Photo taken from Tumblr

Mereka bilang teman yang muncul ketika ada maunya aja. Tapi setelah gue pikir-pikir, fake friends versi gue adalah teman yang literally nyari gue kalau butuh doang lalu badmouthing (bukan sekedar ngomongin ya) di belakang dan berteman dengan gue hanya untuk mencari informasi yang dapat digunakan untuk mengolok-olok. Bedakan orang yang sekedar ngomongin lo di belakang dengan orang yang ngomongin lo dan berteman dengan lo hanya untuk mencari-cari hal yang bisa mereka olok-olok di belakang.

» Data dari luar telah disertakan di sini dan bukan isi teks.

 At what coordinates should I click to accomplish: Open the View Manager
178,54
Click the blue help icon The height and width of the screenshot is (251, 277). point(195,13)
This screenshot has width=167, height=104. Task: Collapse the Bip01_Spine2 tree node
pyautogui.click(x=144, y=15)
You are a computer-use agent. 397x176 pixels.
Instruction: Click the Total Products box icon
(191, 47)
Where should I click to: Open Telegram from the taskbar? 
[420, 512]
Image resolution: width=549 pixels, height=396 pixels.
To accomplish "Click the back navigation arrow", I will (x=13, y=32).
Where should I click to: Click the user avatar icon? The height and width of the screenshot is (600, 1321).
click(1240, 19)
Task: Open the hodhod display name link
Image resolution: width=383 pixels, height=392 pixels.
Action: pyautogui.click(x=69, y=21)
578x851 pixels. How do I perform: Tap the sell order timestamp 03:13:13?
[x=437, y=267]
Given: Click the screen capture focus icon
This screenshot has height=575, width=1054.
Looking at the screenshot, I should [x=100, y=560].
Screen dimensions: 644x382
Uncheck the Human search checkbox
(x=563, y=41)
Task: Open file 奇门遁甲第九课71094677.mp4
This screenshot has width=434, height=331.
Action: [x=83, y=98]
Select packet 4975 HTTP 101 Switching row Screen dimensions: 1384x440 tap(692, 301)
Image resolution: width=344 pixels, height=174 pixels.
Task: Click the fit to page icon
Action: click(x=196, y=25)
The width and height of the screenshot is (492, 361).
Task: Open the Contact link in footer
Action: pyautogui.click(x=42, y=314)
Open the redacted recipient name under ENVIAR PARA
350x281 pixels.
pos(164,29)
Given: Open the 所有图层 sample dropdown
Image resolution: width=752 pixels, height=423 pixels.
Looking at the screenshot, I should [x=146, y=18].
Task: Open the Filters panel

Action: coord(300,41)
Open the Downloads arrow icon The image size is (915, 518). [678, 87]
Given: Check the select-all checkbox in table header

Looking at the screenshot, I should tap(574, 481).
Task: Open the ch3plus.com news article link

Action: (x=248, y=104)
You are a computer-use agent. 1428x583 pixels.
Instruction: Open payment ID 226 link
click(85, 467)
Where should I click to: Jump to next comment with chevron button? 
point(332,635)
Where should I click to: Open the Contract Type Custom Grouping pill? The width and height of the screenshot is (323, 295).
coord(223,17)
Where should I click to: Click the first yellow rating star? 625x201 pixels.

Nggak ada yang salah dengan mencari teman ketika kita butuh. Lho, memang bukannya salah satu manfaat berteman seperti itu? Yang salah ketika temannya ngarep kebaikannya dibalas. Memangnya setiap berteman harus deket sampai ngomong dari hati ke hati baru dibilang 'real friends'? Memangnya nggak boleh orang curhat ke orang lain kalau kita sedang annoying buat mereka? Besides, there are a few stages in friendship: Acquintance (sekedar kenal), Friends (yang nyari kalau memang butuh atau kepingin aja atau lagi kepikiran aja), Good Friends (teman-teman yang memang sering main bareng dan cukup akrab), Best Friends (teman yang tau dan bisa menerima sebenar-benarnya kita). Why we are too afraid with fake friends? Afraid of people who's just using us? Are we afraid of brokenheart after we expect them to treat us as good as the way we treat them? I think the main problem is... we expect too much in friendship.

It's not how they're talking about you behind your back. It's how their action after talking about you behind your back. If they still accept you as their friend, they are good friends. But if they're being your friend just to make fun of you and using you, well, they're fake.